GOAL OF THE EXERCISE | All entries below are to be set down again exactly as given.

INFORMATION |
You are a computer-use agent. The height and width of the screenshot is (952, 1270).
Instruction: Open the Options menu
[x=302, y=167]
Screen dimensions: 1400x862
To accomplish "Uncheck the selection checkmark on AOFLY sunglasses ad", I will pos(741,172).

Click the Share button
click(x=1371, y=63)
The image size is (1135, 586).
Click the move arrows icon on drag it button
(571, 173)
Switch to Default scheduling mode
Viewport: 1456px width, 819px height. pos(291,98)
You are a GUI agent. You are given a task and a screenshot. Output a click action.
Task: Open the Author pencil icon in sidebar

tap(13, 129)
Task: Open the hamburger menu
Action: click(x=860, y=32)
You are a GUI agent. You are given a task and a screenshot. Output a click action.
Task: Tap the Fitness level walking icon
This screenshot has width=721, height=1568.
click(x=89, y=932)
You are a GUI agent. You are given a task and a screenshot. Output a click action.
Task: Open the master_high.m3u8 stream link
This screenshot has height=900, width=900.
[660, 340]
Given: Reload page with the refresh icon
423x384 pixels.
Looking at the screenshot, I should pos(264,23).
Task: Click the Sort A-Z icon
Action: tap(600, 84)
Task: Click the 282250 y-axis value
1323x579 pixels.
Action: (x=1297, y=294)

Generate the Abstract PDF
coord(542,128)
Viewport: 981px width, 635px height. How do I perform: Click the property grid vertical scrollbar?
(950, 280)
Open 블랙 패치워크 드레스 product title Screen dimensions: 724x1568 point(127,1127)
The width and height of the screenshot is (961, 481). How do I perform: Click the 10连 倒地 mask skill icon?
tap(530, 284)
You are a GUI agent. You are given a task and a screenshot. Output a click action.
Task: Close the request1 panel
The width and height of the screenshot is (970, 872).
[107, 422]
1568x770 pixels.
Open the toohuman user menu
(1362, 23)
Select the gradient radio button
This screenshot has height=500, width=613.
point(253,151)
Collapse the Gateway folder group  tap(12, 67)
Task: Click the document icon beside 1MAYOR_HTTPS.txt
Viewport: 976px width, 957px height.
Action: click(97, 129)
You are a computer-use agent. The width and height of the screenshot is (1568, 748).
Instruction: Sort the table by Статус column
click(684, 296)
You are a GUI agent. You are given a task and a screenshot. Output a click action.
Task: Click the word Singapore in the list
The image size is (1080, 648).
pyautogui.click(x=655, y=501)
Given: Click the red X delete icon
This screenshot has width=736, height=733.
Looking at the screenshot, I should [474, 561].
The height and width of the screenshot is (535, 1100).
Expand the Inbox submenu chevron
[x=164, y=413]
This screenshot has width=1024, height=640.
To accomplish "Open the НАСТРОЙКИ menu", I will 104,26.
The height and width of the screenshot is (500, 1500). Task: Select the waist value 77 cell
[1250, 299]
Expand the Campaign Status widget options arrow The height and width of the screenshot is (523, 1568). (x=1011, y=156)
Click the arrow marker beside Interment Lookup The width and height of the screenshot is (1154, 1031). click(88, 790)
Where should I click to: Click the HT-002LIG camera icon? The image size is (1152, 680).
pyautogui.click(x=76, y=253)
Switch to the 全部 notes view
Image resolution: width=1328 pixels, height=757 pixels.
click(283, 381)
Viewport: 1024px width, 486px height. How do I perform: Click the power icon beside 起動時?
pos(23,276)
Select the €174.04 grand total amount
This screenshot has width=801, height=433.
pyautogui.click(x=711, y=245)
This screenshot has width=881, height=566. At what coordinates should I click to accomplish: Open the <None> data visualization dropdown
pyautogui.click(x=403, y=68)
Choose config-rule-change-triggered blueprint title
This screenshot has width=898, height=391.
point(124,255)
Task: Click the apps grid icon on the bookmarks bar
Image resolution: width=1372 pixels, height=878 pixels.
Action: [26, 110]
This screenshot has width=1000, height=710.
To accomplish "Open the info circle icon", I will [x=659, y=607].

SOLUTION TO THE EXERCISE |
You are a computer-use agent. The height and width of the screenshot is (952, 1270).
Instruction: Open the Options menu
[x=302, y=167]
Screen dimensions: 1400x862
To accomplish "Uncheck the selection checkmark on AOFLY sunglasses ad", I will pos(741,172).

Click the Share button
click(x=1371, y=63)
The image size is (1135, 586).
Click the move arrows icon on drag it button
(571, 173)
Switch to Default scheduling mode
Viewport: 1456px width, 819px height. pos(291,98)
You are a GUI agent. You are given a task and a screenshot. Output a click action.
Task: Open the Author pencil icon in sidebar

tap(13, 129)
Task: Open the hamburger menu
Action: click(x=860, y=32)
You are a GUI agent. You are given a task and a screenshot. Output a click action.
Task: Tap the Fitness level walking icon
This screenshot has width=721, height=1568.
click(x=89, y=932)
You are a GUI agent. You are given a task and a screenshot. Output a click action.
Task: Open the master_high.m3u8 stream link
This screenshot has height=900, width=900.
[660, 340]
Given: Reload page with the refresh icon
423x384 pixels.
Looking at the screenshot, I should pos(264,23).
Task: Click the Sort A-Z icon
Action: tap(600, 84)
Task: Click the 282250 y-axis value
1323x579 pixels.
Action: (x=1297, y=294)

Generate the Abstract PDF
coord(542,128)
Viewport: 981px width, 635px height. How do I perform: Click the property grid vertical scrollbar?
(950, 280)
Open 블랙 패치워크 드레스 product title Screen dimensions: 724x1568 point(127,1127)
The width and height of the screenshot is (961, 481). How do I perform: Click the 10连 倒地 mask skill icon?
tap(530, 284)
You are a GUI agent. You are given a task and a screenshot. Output a click action.
Task: Close the request1 panel
The width and height of the screenshot is (970, 872).
[107, 422]
1568x770 pixels.
Open the toohuman user menu
(1362, 23)
Select the gradient radio button
This screenshot has height=500, width=613.
point(253,151)
Collapse the Gateway folder group  tap(12, 67)
Task: Click the document icon beside 1MAYOR_HTTPS.txt
Viewport: 976px width, 957px height.
Action: click(97, 129)
You are a computer-use agent. The width and height of the screenshot is (1568, 748).
Instruction: Sort the table by Статус column
click(684, 296)
You are a GUI agent. You are given a task and a screenshot. Output a click action.
Task: Click the word Singapore in the list
The image size is (1080, 648).
pyautogui.click(x=655, y=501)
Given: Click the red X delete icon
This screenshot has width=736, height=733.
Looking at the screenshot, I should [474, 561].
The height and width of the screenshot is (535, 1100).
Expand the Inbox submenu chevron
[x=164, y=413]
This screenshot has width=1024, height=640.
To accomplish "Open the НАСТРОЙКИ menu", I will 104,26.
The height and width of the screenshot is (500, 1500). Task: Select the waist value 77 cell
[1250, 299]
Expand the Campaign Status widget options arrow The height and width of the screenshot is (523, 1568). (x=1011, y=156)
Click the arrow marker beside Interment Lookup The width and height of the screenshot is (1154, 1031). click(88, 790)
Where should I click to: Click the HT-002LIG camera icon? The image size is (1152, 680).
pyautogui.click(x=76, y=253)
Switch to the 全部 notes view
Image resolution: width=1328 pixels, height=757 pixels.
click(283, 381)
Viewport: 1024px width, 486px height. How do I perform: Click the power icon beside 起動時?
pos(23,276)
Select the €174.04 grand total amount
This screenshot has width=801, height=433.
pyautogui.click(x=711, y=245)
This screenshot has width=881, height=566. At what coordinates should I click to accomplish: Open the <None> data visualization dropdown
pyautogui.click(x=403, y=68)
Choose config-rule-change-triggered blueprint title
This screenshot has width=898, height=391.
point(124,255)
Task: Click the apps grid icon on the bookmarks bar
Image resolution: width=1372 pixels, height=878 pixels.
Action: [26, 110]
This screenshot has width=1000, height=710.
To accomplish "Open the info circle icon", I will [x=659, y=607].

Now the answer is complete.